Il presidio ospedaliero Valle Belbo diventerà ospedale unico plurisede

Ospedale: 18 milioni  per concludere i lavori
Immagine d'archivio

SANITÀ Su proposta dell’assessore alla Sanità  Luigi Genesio Icardi, la Giunta regionale ha approvato il finanziamento di ulteriori 13 milioni e 973mila euro all’Azienda sanitaria locale di Asti per il completamento del presidio ospedaliero della Valle Belbo, richiedendo al Consiglio regionale la riclassificazione della struttura da presidio territoriale a ospedale unico plurisede nell’ambito dell’ospedale di Asti. Il progetto prevede la realizzazione di un piano aggiuntivo, per un totale di circa 80 posti letto di area medica, da distribuire su vari livelli: attività ospedaliera medica di acuzie (in stretta connessione funzionale organizzativa con il Cardinal Massaia), attività ospedaliera di lungodegenza, recupero e riabilitazione funzionale eventualmente anche di tipo specialistico, attività rivolta a bisogni emergenti del territorio nell’ambito del piano della cronicità, punto di primo intervento (già prevista e attualmente operativa) nonchè un’elisuperficie dedicata alle emergenze.

Osserva l’assessore Icardi: «Per i casi di emergenza e urgenza verrà garantita la copertura h 24 da parte della rete del 118 con ambulanza medicalizzata. Si concentrano il punto di primo intervento, oggi collocato all’ospedale di Nizza; l’ambulanza medicalizzata 118, già collocata alla Croce verde di Nizza, e il polo di continuità assistenziale unendo le postazioni di Nizza e di Canelli». Continua Icardi: «Riguardo all’area specialistica, trovano collocazione i servizi ambulatoriali distrettuali presenti, principalmente al presidio territoriale di Nizza Monferrato e in minor misura sparsi sul territorio.

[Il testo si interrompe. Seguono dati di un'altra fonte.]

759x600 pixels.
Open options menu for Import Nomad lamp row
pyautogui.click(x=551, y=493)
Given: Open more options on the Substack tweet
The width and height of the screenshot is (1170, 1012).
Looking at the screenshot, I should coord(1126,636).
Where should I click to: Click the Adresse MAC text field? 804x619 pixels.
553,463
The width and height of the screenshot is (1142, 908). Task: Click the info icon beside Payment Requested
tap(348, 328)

In particolare: poliambulatorio polispecialistico, radiologia, recupero e rieducazione funzionale, dialisi ad assistenza limitata, centro di salute mentale e centro diurno, direzione distrettuale e servizio dipendenze. Per l’area residenziale territoriale sono previsti i servizi di hospice (trasferimento dell’attuale collocazione presso il presidio di Nizza per complessivi 8 posti letto), continuità assistenziale (40 posti letto) e ospedale di comunità (8-12 posti letto)».

Soddisfazione per l’esito dell’iniziativa è stata espressa dal vicepresidente della Regione, Fabio Carosso: «Con la delibera odierna si va ad aggiungere un ultimo tassello all’opera di riqualificazione del presidio ospedaliero Valle Belbo, fortemente voluta dalla Giunta regionale e nel rispetto dei programmi pattuiti all’inizio del mandato».